Avalanche Kaito : Guérir le monde

Avalanche Kaito réussit la rencontre entre tradition africaine et modernité bruitiste.

Jacques Vincent  • 15 juin 2022 abonné·es
Avalanche Kaito : Guérir le monde
© Lien Peters

Ce n’est pas une rencontre imaginaire mais bien réelle. Celle d’un musicien burkinabé, Kaito Winse, issu d’une famille de griots et dont la pratique musicale est empreinte de cette tradition, et du duo bruitiste bruxellois Le Jour du Seigneur, composé de Benjamin Chaval (batterie et électronique) et d’Arnaud Paquotte (basse). Ce n’est pas non plus une nouvelle façon de définir la poésie. Encore que.

Un croisement singulier en tout cas, pour un résultat qui ne l’est pas moins et mérite le détour – car c’en est un au regard de nos habitudes d’écoute.
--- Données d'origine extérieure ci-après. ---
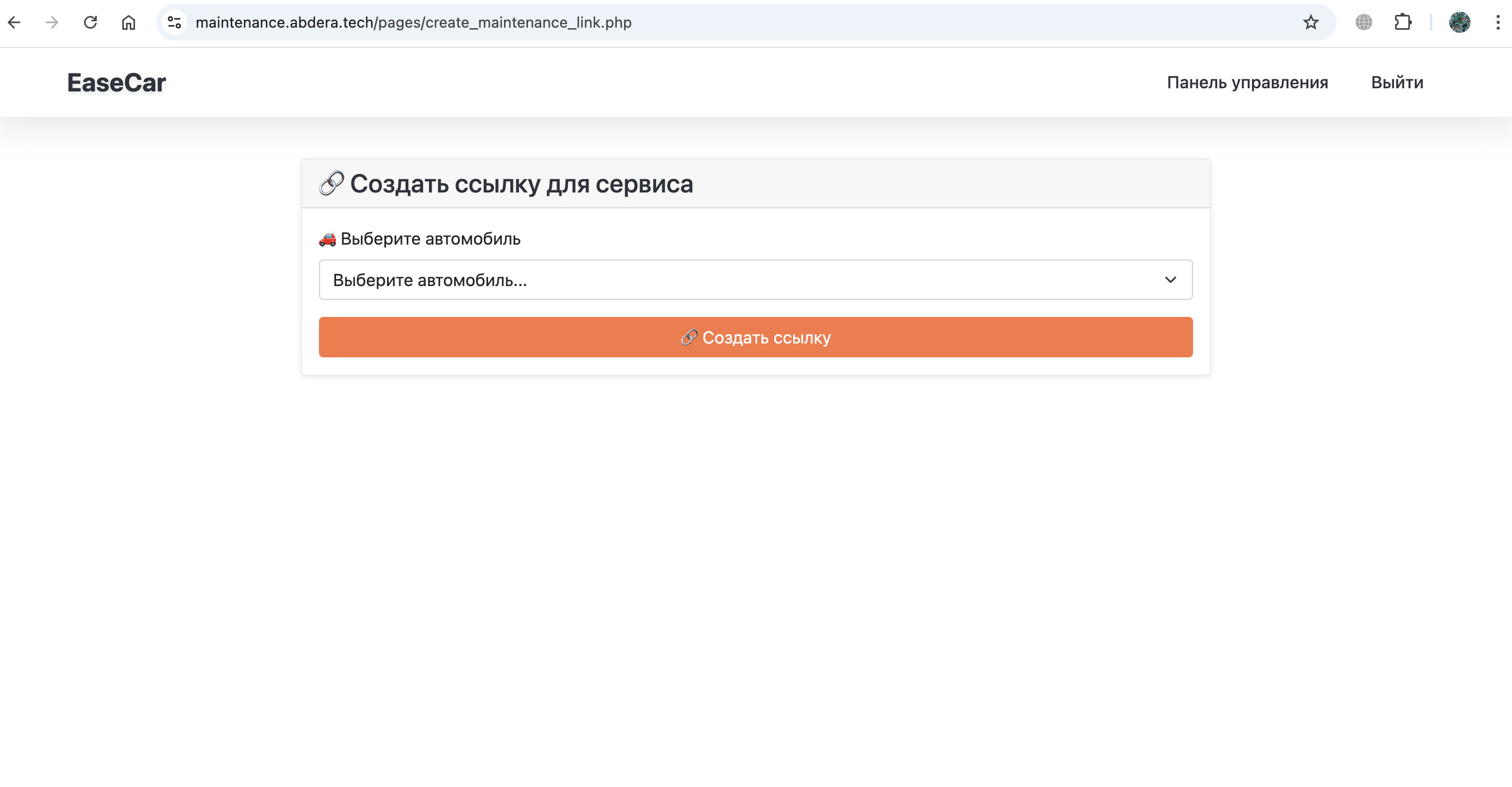Image resolution: width=1512 pixels, height=787 pixels.
Task: Open the Chrome three-dot menu
Action: point(1498,22)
Finalement, cette rencontre, comme toutes celles réussies, provoque un déplacement pour les différents protagonistes, porteur d’ouverture dans leurs démarches respectives.

S’entremêlent ainsi dans un syncrétisme musical les instruments traditionnels fabriqués à partir d’éléments naturels – la flûte peule issue d’une variété de fougère, le tama, dit aussi tambour parlant, arc musical dont on dit qu’il est le plus ancien des instruments à cordes, Kaito Winse affirmant lui-même qu’il a été inventé par l’un de ses ancêtres ou « grand-père », titre de la dernière composition de ce disque – et les zébrures, déflagrations et autres cris métalliques produits par les logiciels comme des enluminures futuristes. Le tout est propulsé par une batterie enracinée dans des rythmes obsessionnels, giflant inlassablement peaux et cymbales, et une basse, vague de fond sourde et puissante qui rampe en se fondant discrètement dans le paysage, dont on ne sait s’il est réel ou rêvé. Il faut dire que les moments d’envoûtement sont nombreux.

Utilisant différents dialectes du Burkina Faso, Kaito Winse parle, chante, crie, éructe, souffle, on l’imagine même dansant, mimant physiquement ses histoires, tout le corps investi dans la narration.

Parmi ses influences, Benjamin Chaval cite aussi bien La Monte Young, figure emblématique de la musique répétitive, et Ornette Coleman, autre figure légendaire, du jazz cette fois, de celles que l’histoire retient parce qu’elles ont un jour ouvert de nouvelles voies. On pourra aussi penser à la démarche de Don Cherry, acolyte de Coleman, dans son grand moment de révélation (l’album Free Jazz) et sa curiosité pour toutes les musiques du monde. Sans doute la présence de la flûte renforce-t-elle ce sentiment de voisinage.

Finalement, la modernité technologique du duo belge vient servir l’esprit de la musique de Kaito Winse. Une musique de rituel, de transe, porteuse dans la tradition d’une fonction sociale. Ce n’est pas un hasard si, quand on lui demande son ambition ultime, il répond qu’il veut guérir le monde et d’abord ceux qui l’entourent. Ce qui, dans son esprit, n’est ni une formule ni une posture, mais l’affirmation d’une volonté d’assumer un héritage et de le faire vivre dans le monde d’aujourd’hui. À défaut de guérir le monde, sa démarche a déjà le mérite de s’ouvrir à sa diversité musicale dans ce qu’il nomme lui-même une « communication entre deux planètes ».

Avalanche Kaito, Avalanche Kaito, Glitterbeat/Modulor.